Unit tests are very expensive and return little value. Conversely, a (manual?) 'smoke test' is very cheap and returns great value - the first thing you do when updating a server for example is to check it still responds (and nothing has gone wrong in the deployment process), takes 2 seconds to do, prevents highly embarrassing downtime due to a misconfigured docker pull or whatever.
If you think smoke testing is cheap, try doing it across concurrent releases and multiple envs, then see how fast the "just check it manually" step gets dropped when nobody owns it. Manual QA finds weird edge cases, but if that's all you have, regression will eat you alive.
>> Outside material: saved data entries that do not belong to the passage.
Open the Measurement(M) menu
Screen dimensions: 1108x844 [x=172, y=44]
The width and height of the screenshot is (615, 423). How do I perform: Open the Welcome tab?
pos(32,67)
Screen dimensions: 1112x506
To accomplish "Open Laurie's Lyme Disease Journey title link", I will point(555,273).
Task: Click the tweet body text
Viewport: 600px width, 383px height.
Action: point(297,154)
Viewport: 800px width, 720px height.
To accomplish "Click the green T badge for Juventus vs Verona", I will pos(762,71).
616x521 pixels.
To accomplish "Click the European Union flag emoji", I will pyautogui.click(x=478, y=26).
Smoke tests and unit tests do different jobs, and calling unit tests low value is backwards unless your code almost never changes. If you skip automated tests because they are "expensive", you are betting release quality on hope and a lot of repeat work.
> Unit tests are very expensive and return little value
Why are unit tests very expensive? This goes against everything I know.
Unit tests very roughly double the amount of effort required to make any meaningful change to your codebase. They are also require maintenance same as ordinary code - but the customer does not care in the slightest whether or not they pass. On the other side, they can only really tell you about low level bugs that you already expected, they cannot surface system level bugs - the actual hard bugs that cause problems for you and your customers.
Then there is the danger of thinking that green=all good, an example of 'automation bias' where we learn to trust the automation even as things go wrong.
As makers, it is also tempting to believe that [all] problems can be solved by making something (i.e. code), but actually many problems are not of that nature, and cannot be solved in that way.
Thank you, that makes sense. What I meant was that today all unit tests are basically written by an AI so the "cost" is almost zero. Am I wrong?
Automated tests are no longer expensive to write and nowadays less expensive to execute.